What the task asks - Rewrite the entries between the line holding "1301x602 pixels. At" and the line holding "pos(783,31)", inclusive, replacing "pink" with "purple" and changing nothing else. Leave the pictures out of your answer.
___ Record excerpts
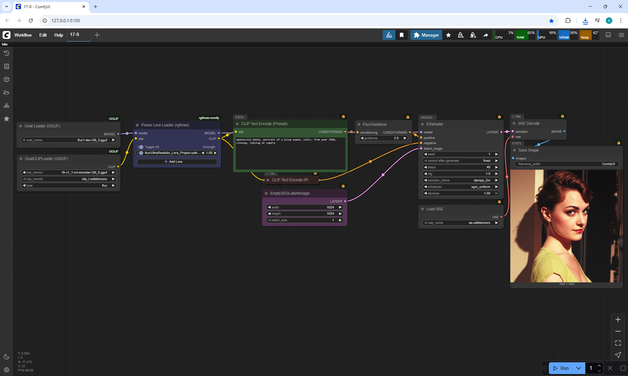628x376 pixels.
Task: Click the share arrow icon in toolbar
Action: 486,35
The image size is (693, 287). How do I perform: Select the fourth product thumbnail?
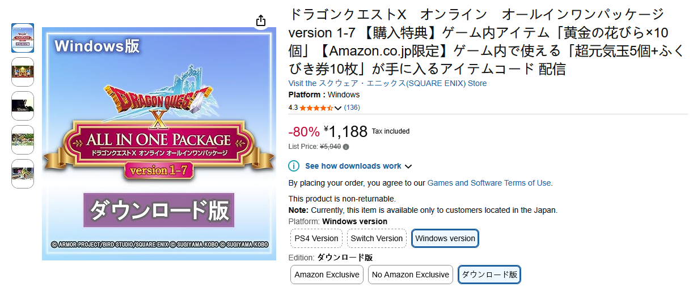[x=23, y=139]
______
___ Record excerpts
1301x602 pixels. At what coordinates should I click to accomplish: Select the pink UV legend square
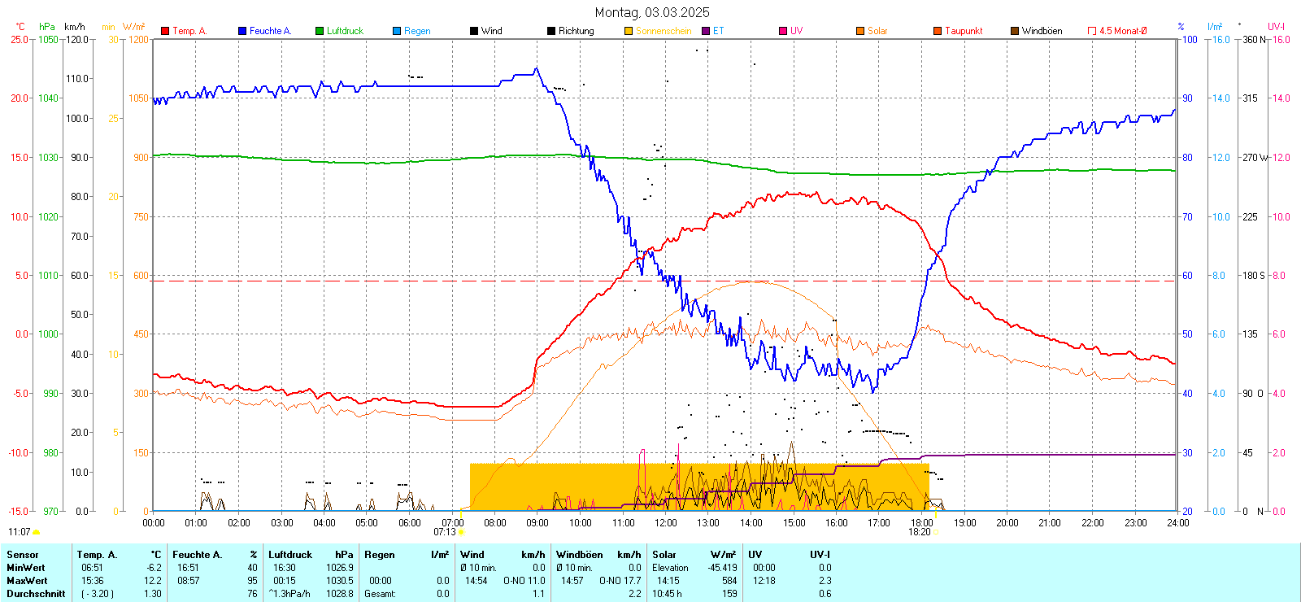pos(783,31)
______
___ Record excerpts
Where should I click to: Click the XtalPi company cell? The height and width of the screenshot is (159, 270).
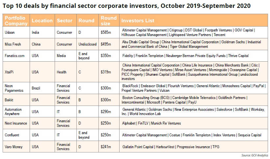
______
Expected answer -
1301x602 pixels. At what coordinates should I click to accomplish: Select the purple UV legend square
pos(783,31)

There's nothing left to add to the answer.